*Excerpted passage:*
= = =
I do most of my outdoor work in winter time because the weather is so nice. So after Turkey day, I start loading what I need out of the shop when I get back at night instead of the morning. I can still get about a 10 hr day in during winter time, if I'm on site by 7 am. If I'm in the shop, I deal with it by flipping on a switch :laughing:


----------



## DaVinciRemodel (Oct 7, 2009)

We try to take the winter months off. If we had a SysLight DUO, we’d still try to take the winter months off, but it would make it easier to work when we had to.


----------



## dsconstructs (Jul 20, 2010)

Mainly work indoors, but that doesn't mean there's always adequate indoor lighting. Almost always need auxiliary light source. Currently using a cheap Husky LED light and always have a small LED flashlight handy. The Husky light works alright but it often seems too "directional" rather than lighting up a larger area.


----------



## John Valdes (Apr 14, 2010)

Silly DST usually had us starting earlier in the morning so we did not have to deal with the dark.
In fact, the only time I worked in the dark was when I worked an off shift.


----------



## Tinstaafl (Jan 6, 2008)

I'm old enough to work 9 to 5 no matter what the season. Makes me feel like a banker.

For serious light I've always used halogens, but I'm making the change to LEDs. Gonna miss the warmth. :laughing:

First and best move was adding LED strips in my van. I'll be mounting a LED light bar on the roof this weekend.


----------



## tjbnwi (Feb 24, 2009)

Easy answer--Festool Syslight DUO-Plus and Syslights. 

Tom

EDIT---The Duo in the giveaway does not include the tripod. It's shown in the posted picture by Cricket starting this thread, it is an accessory.


----------



## Deckhead (Dec 9, 2010)

tjbnwi said:


> Easy answer--Festool Syslight DUO-Plus and Syslights.
> 
> Tom
> 
> EDIT---The Duo in the giveaway does not include the tripod. It's shown in the posted picture by Cricket starting this thread, it is an accessory.


Damn, that thing is pretty bright.


----------



## tjbnwi (Feb 24, 2009)

Deckhead said:


> Damn, that thing is pretty bright.


I made the mistake of having the light set at eye level, my back was to it, I turned around and got temporally blinded. 

8000 lumens, 5000 K, CRI 80.

Tom


----------



## Builders Inc. (Feb 24, 2015)

Tinstaafl said:


> I'm old enough to work 9 to 5 no matter what the season. Makes me feel like a banker.
> 
> For serious light I've always used halogens, but I'm making the change to LEDs. Gonna miss the warmth. :laughing:
> 
> First and best move was adding LED strips in my van. I'll be mounting a LED light bar on the roof this weekend.




I'm no sparky so what kind of led lighting do you have in that van? How's it running on the 12v of the vehicle? 


Sent from my iPhone using Tapatalk


----------



## Leo G (May 12, 2005)
= = =
*Supplied data:*

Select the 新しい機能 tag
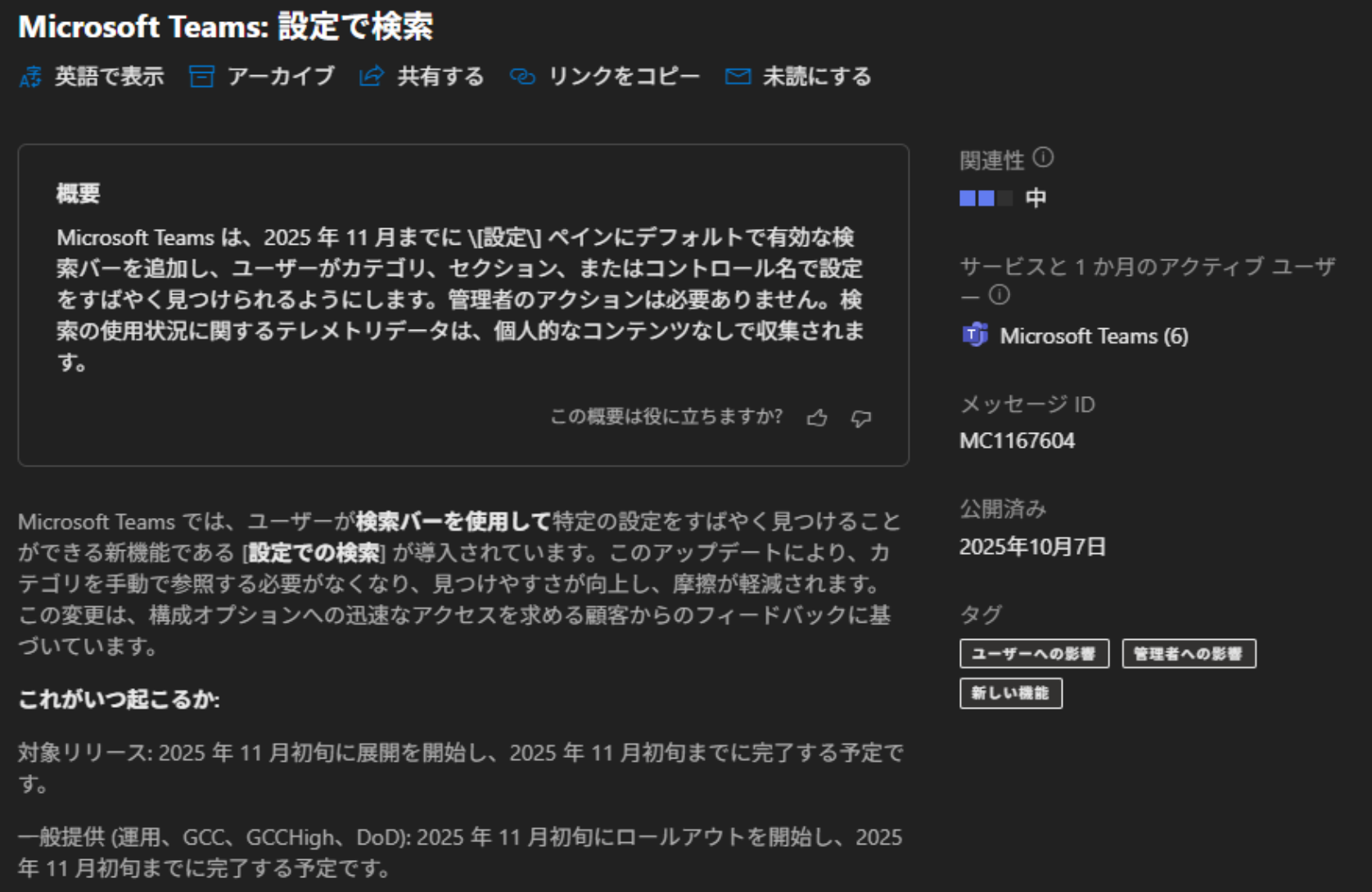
= = =
*To do:*
(1) Summarize the forum thread about lighting in two sentences.
(2) According to the forum thread about lighting, why does the Husky LED light only work "alright"? Answer in one or two sentences.
(3) Update the forum thread about lighting from "Mainly work indoors, but" to "an off shift.", changing "Husky" to "Ryobi".

*Answers below:*
(1) Posters describe how they cope with working in the dark: some shift their hours or try to take the winter months off, while one notes that even indoor work almost always needs an auxiliary light source. Several name specific lights, including a Husky LED that often seems too directional, a move from halogens to LEDs with strips added in a van, and a Festool Syslight DUO-Plus rated at 8000 lumens that its owner found blinding when he turned to face it.

(2) It only works alright because it often seems too "directional." It does not light up a larger area.

(3)
Mainly work indoors, but that doesn't mean there's always adequate indoor lighting. Almost always need auxiliary light source. Currently using a cheap Ryobi LED light and always have a small LED flashlight handy. The Ryobi light works alright but it often seems too "directional" rather than lighting up a larger area.


----------



## John Valdes (Apr 14, 2010)

Silly DST usually had us starting earlier in the morning so we did not have to deal with the dark.
In fact, the only time I worked in the dark was when I worked an off shift.